Property fraud, the very real threat everyone should pay attention to
Imagine this, your home has been on the market for three weeks when a buyer approaches you showing very keen interest. A few days later this same buyer asks for your signature on some documents to help with a bank loan, you’re only too happy to comply if it means your home will sell in record time. Things go quiet and you hear nothing, only to eventually find out that your keen buyer sold your property to a third party!
Property fraud is on the rise – and Chris Tyson, chief executive of Tyson Properties, is appealing to buyers and sellers to be ultra-vigilant.
“In tough economic times, people turn to crime. In the property industry, it is no different,” he says.
There are a number of different types of property fraud taking place. One example is the scenario described above, and then there’s the problem of purchasers falsifying documents such as pay slips to secure bond approvals. When this is uncovered and a bond approval retracted, the sale falls through. In such instances costs incurred by sellers, estate agents and conveyancers remain unsettled.
Digital fraud is the biggest problem
Tim Akinnusi, executive head: sales and client management in home loans at Nedbank, says that, although not widely spoken about, property fraud is a very real threat. One of the most common types is hacking into emails or redirecting funds to new beneficiary accounts.
Darren Brander, a director and conveyancer at national law firm Smith Tabata Buchanan Boyes (STBB), agrees that it is becoming increasingly common for fraudsters to intercept or simulate communications between their clients or between attorneys and their clients in property transfer transactions.
He believes that property-related fraud has increased over the past three years because deposits paid on property transactions and the proceeds of a sale represent significant amounts of money.
“Often buyers are requested to pay the deposit on a property transaction into an attorney’s trust account or, alternatively, into the agent’s trust account just after acceptance of an offer.

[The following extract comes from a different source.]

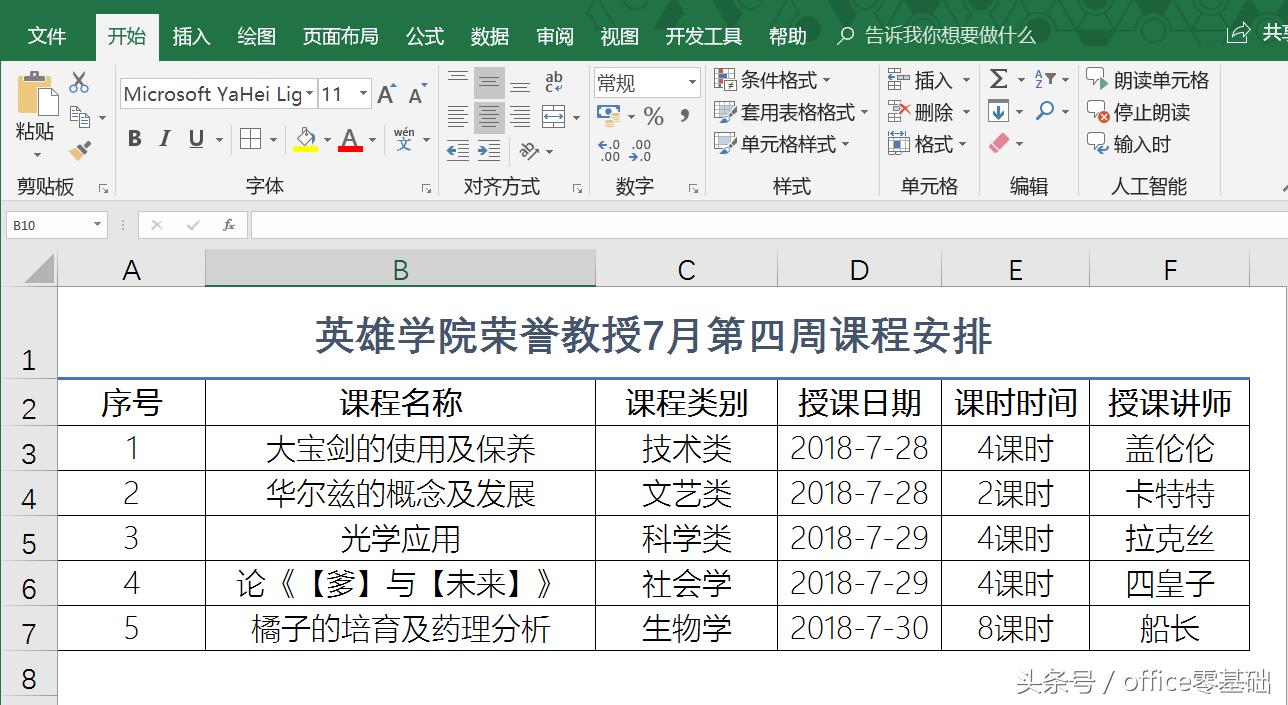This screenshot has width=1288, height=705.
Task: Toggle italic formatting
Action: (x=164, y=139)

This is a common stipulation in a sale agreement of immovable property. Fraudsters have found ways to intercept these requests and then use the details on them to create alternative emails which look just like those send by agents or attorneys. These advise the client of a change in banking details. Clients are then asked to pay the deposit into the ‘new’ banking account.”
He adds that fraudsters seem to be aware of when property transactions are about to be registered. “The same modus operandi seems to be applied with regard to the communication between the attorney and the client when arranging for payment of the purchase price to the seller, after registration. It is during this period that seller, buyers, agents and the attorneys need to be most vigilant,” he warns.
Brander suggests that buyers and sellers ask for verification of the bank account to which any funds are being paid. Moreover any mails requesting a change of banking details should be viewed with suspicion.
Top tip: All requests made via email should be checked against previous mails received from the same supposed sender. Fraudulent mails are often sent from accounts that are very similar but never identical to the original email addresses.
Brander acknowledges that in a digital age when time is always short, face to face meetings are not always practical. However, important documents should at all times be signed in person and verification of bank details always completed.
“As a precaution and to create awareness amongst our clients, we regularly advise clients that we never send an email requesting a change of banking details,” he says.
Akinnusi says banks are also urging clients to never disclose material information online. “As much as possible, share critical information in person only,” he says.
Even in person clients should make sure that an Offer to Purchase (OTP) is comprehensive and that all critical information is included, especially all details of the buyer and the seller and the address of the property.
“An incomplete or blank OTP is an absolute no-no,” emphasises Akinnusi. Brander, too, stresses that no document should be signed in blank.
Tyson says that the risk of fraud is not confined to home loans. “Cash deals, no matter how enticing, can also pose great risks. Always insist on a deposit prior to occupation.”
Brander concurs. “An unwitting seller may believe the cash deal to be secure, but he is in an unenvious position if the purchaser insists on only parting with his cash after transfer into the purchaser’s name, was effected. The seller then risks not being paid at all, after allowing ownership to pass!”
With increased fraud and clever criminals behind them, Akinnusi advises both buyers and sellers to use only registered and reputable estate agents and approved conveyancers.
“Choose an estate agent that is affiliated to a registered brand and ask questions about their affiliations, registrations and qualifications. Ask to see proof of certifications, VAT numbers and tax registrations. They will share this willingly if they are legitimate agents. Clients should never be afraid to check and recheck everything that’s material to the transaction,” he points out.
Tyson agrees. “At a reputable agency, agents are trained to qualify buyers by asking the right questions, structure deals correctly to protect sellers, make sure the right conveyancers are used to monitor sales with proper feedback.”
He adds that a reputable agent should have a current Fidelity Fund Certificate and a clear record with the Estate Agency Board.